Second, let’s talk about “philosophy.” In my last post, Anthony Iannarino brought up the difference between philosophy and drivers. It’s an important distinction. Drivers are the elements that produce a shift. In terms of the three Ages (Agrarian, Industrial, and Information), the economic systems that were shifted in each age were driven by getting more out of nature, machines, and now information. But when I talk about philosophy, I am talking about the culmination of knowledge, values, beliefs, and lifestyles that are dedicated to a certain view of the world. And that’s what we have with an economic philosophy. People are dedicating whole chunks of their lives (or even more) to an economic worldview, driven primarily by what they consume (and the systems they build to support their consumption).

In (perhaps overly) simplistic terms: drivers create the philosophy.

This means that in the Agrarian Age, the wealthy (people who actually had more than they needed) transformed their lives around understanding — and even idolizing — Nature. Thomas Jefferson articulated this well when he said, “Cultivators of the earth are the most valuable citizens. They are the most vigorous, the most independent, the most virtuous, and they are tied to their country and wedded to its liberty and interests by the most lasting bonds.” This also means that every time I hear some old hippie talk about “it’s the earth, man,” I think to myself, “Ah, trying to get back to the 1700’s, are we?” But I digress…

In the Industrial Age, the shift went to understanding — and even idolizing — Machines. Nature got shoved into metal boxes as steam, coal, and oil were harnessed to change our lifestyles. Consequently, he (or she) who owned the machines built entire systems to both generate and protect wealth. And if you wanted to get wealthy, the best way was to attach yourself to the machine-based system.

But, now in the Information Age, the shift is going has gone to understanding — and even idolizing — Information. The reason Bill Gates, Steve Jobs, Mark Zuckerberg and other nerds from high school tech gods became so wealthy isn’t because of their amazing machine-making skills. It was because of their great information-harnessing skills. And they have changed how we live as a result. Just consider how often you try to harness information to be successful at work/home/play/etc.

So what does all of this mean? A number of things.

First, we have moved as a society waaaaaay past meeting our basic needs (a la Maslow). The economy and our lifestyles that support it are now based on consuming Information. But to what end? Knowing the answer to that question, especially for your clients, will generate wealth for you.

Second, if you want to generate wealth in today’s age, you have to become a student of information. And that is not simply being able to spew facts (though there are many sales people who think this is the best way to sell). It’s about understanding how information is created, discovered, accessed, harnessed, leveraged, shared, and wasted.
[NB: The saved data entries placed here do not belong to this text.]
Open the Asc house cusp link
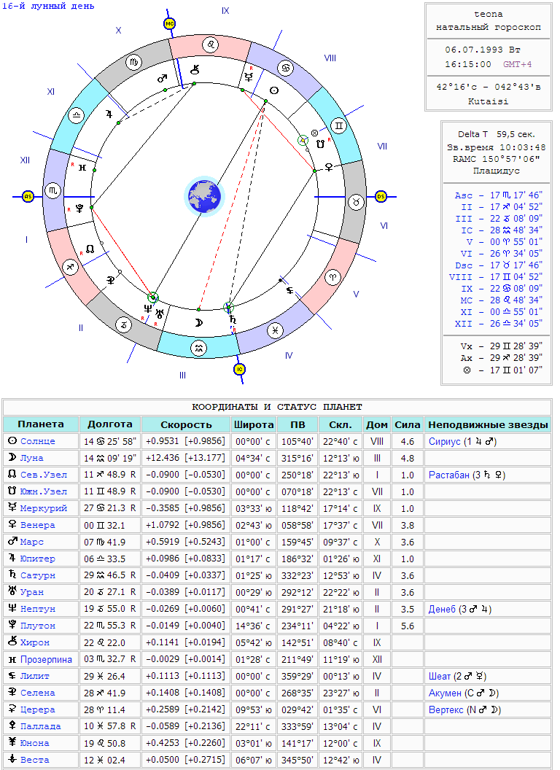 point(463,195)
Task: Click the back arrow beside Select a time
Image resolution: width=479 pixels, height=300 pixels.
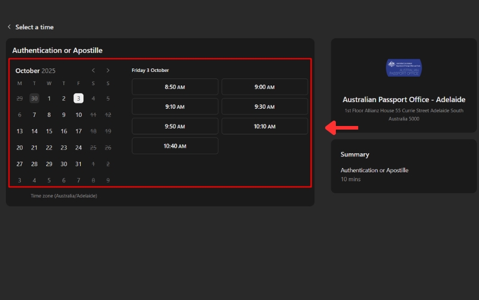Action: tap(10, 27)
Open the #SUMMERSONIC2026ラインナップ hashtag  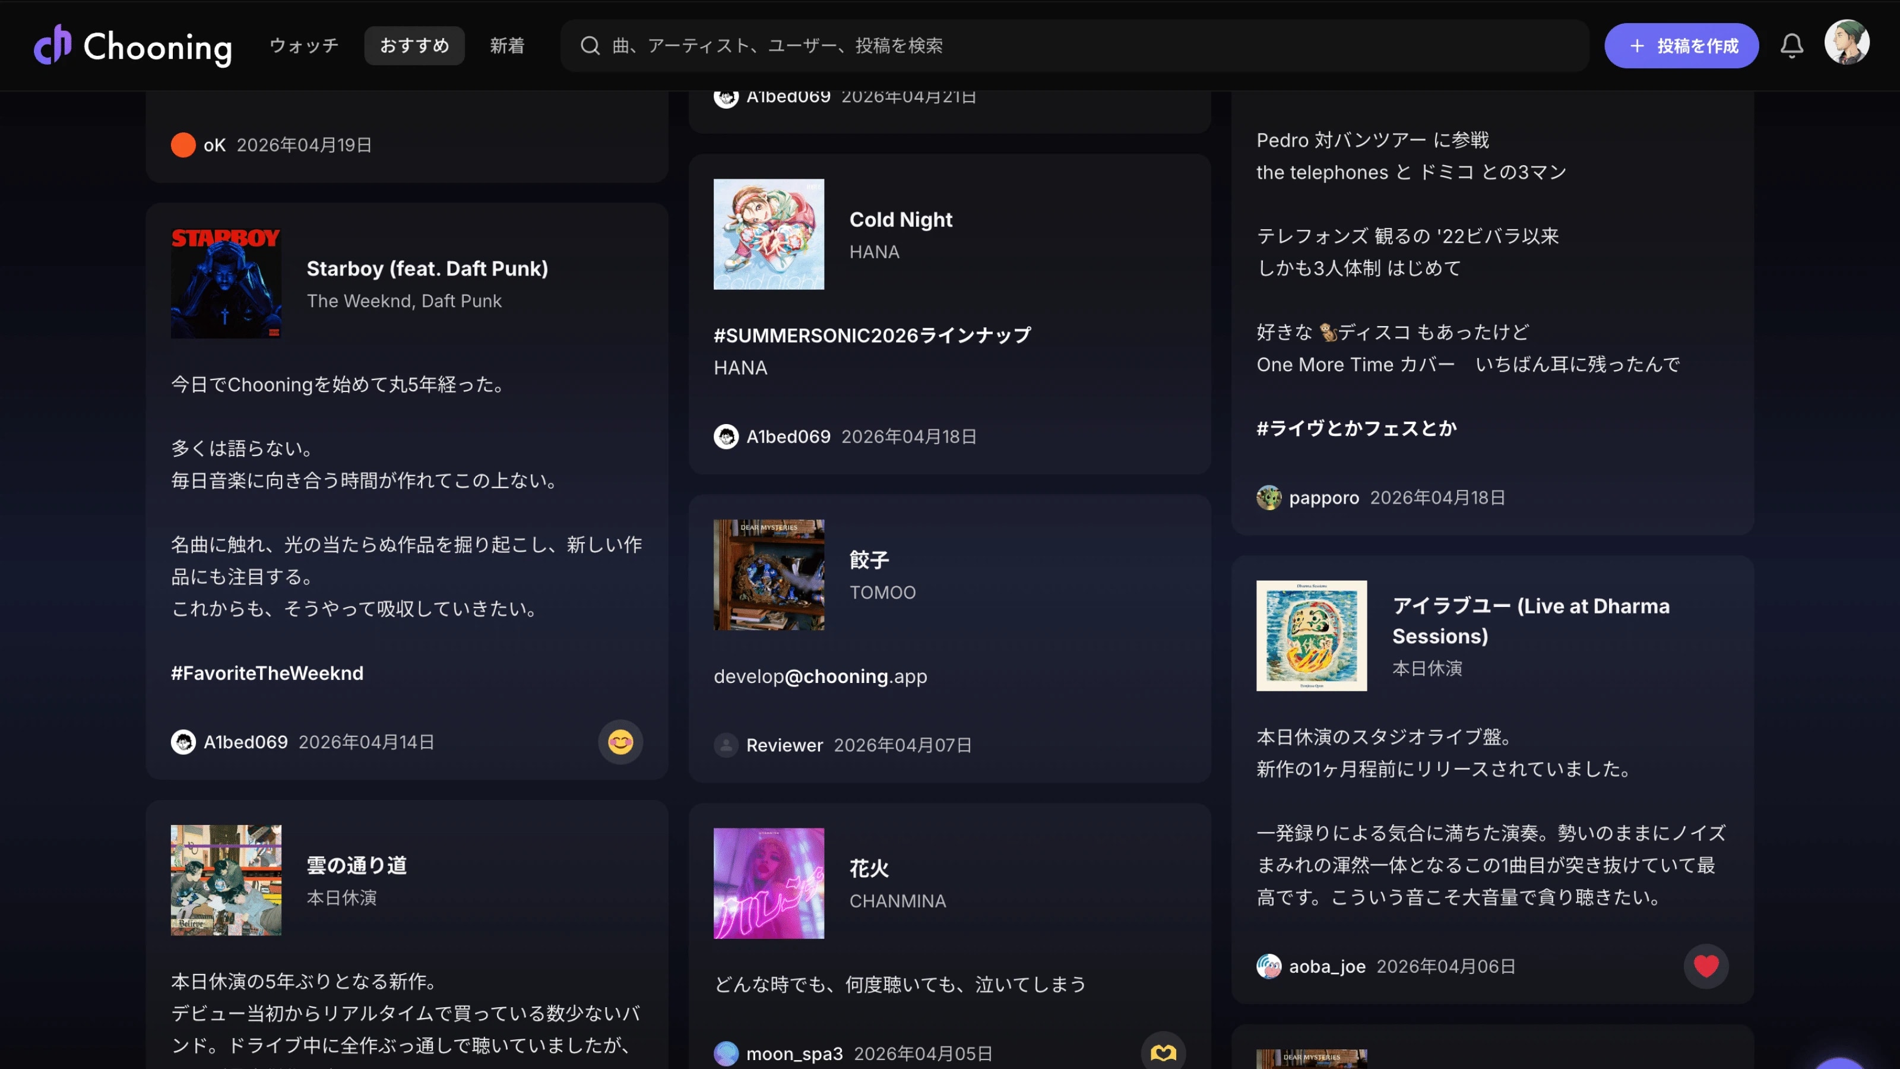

Being able to skillfully apply that understanding will give you (and your clients) a very bright future. Ignore it, and have fun drowning in the chaos.

Third, you likely work with someone who does not recognize this truth. This last point is the saddest one to me. Too many folks are stuck in the 1900’s. They push you into using machines to solve your problems (CRM, anyone?) without actually making sure that the information you need to be successful is available to you. Whole organizations (both buyers and sellers) try to hide information in siloes, never realizing the negative impact they are creating. Buyers struggle to follow your attempts to help them improve their use of information because that is not how they are defining their problem. It’s a sad topic, to be sure.

But there is hope.

Hope that more and more people are recognizing the problem needs to be redefined. That information is more than just a collection of data bits. That sharing information, collaborating with it, can create a whole new economy. This is the philosophy we are being steered toward. This is where the revolution is taking us.

I mua… Onward and upward.

The End of the World as We Know It (pt. 1)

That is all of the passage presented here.